## [TASKS]
a) In the mailing list excerpt, what does Maxime say he did with this patch for the v2 he is preparing?
b) List every time of day that appears in the mailing list excerpt.

=== SOURCE EXCERPT ===

Maxime Coquelin Sept. 7, 2017, 2:01 p.m. UTC | #11

On 09/07/2017 03:44 PM, Yuanhan Liu wrote:
> On Thu, Aug 31, 2017 at 11:50:05AM +0200, Maxime Coquelin wrote:
>> virtio_net device might be accessed while being reallocated
>> in case of NUMA awareness.
> 
>  From data path? data path won't be enabled until all are ready, which is
> at a stage after numa_realloc(). Or, am I miss something?

Right, I just thought that Qemu could add queues after enabling the
first ones.

Anyway, I removed this patch from the v2 I'm preparing.

Maxime
> 	--yliu
> 
>> This case might be theoretical,
>> but it will be needed anyway to protect vrings pages against
>> invalidation.
>>
>> The virtio_net devs are now protected with a readers/writers
>> lock, so that before reallocating the device, it is ensured
>> that it is not being referenced by the processing threads.

=== INFORMATION SUPPLIED ===

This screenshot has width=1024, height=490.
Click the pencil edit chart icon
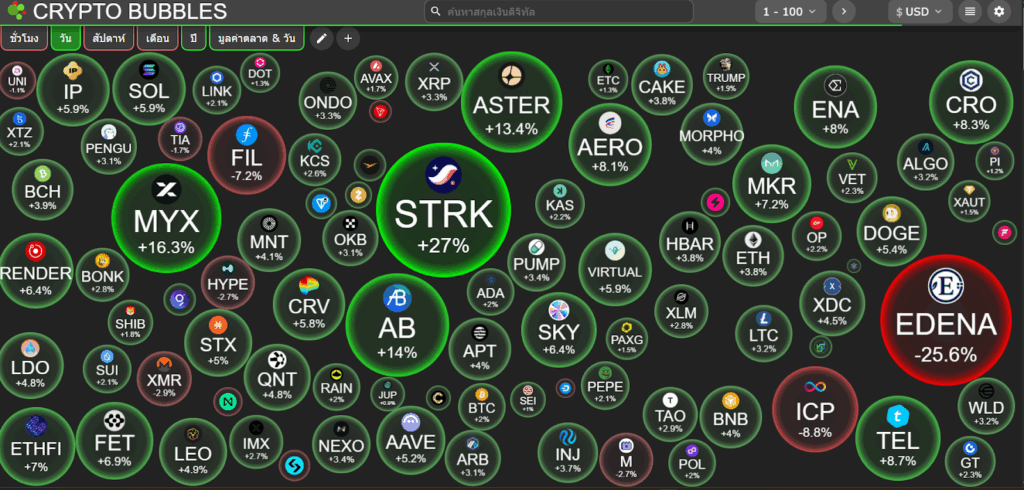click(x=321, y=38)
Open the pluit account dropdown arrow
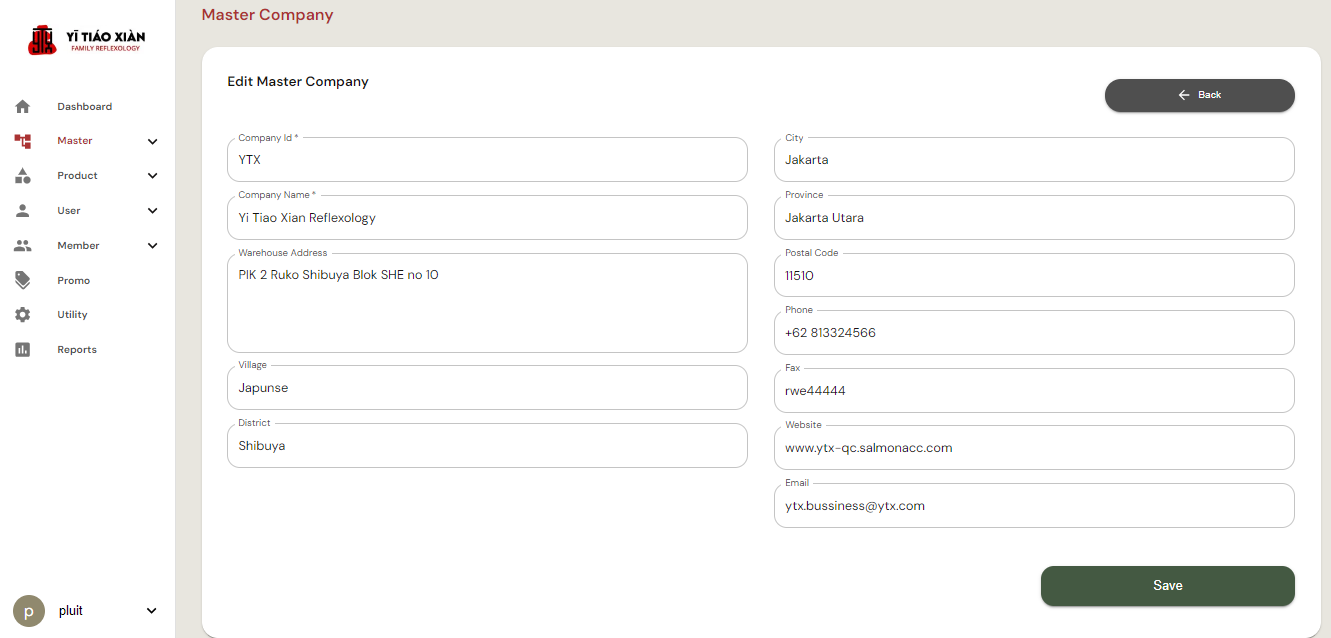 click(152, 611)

===

## [PER-TASK OUTPUTS]
a) He removed it from the v2.

b) 2:01 p.m. UTC, 03:44 PM, 11:50:05AM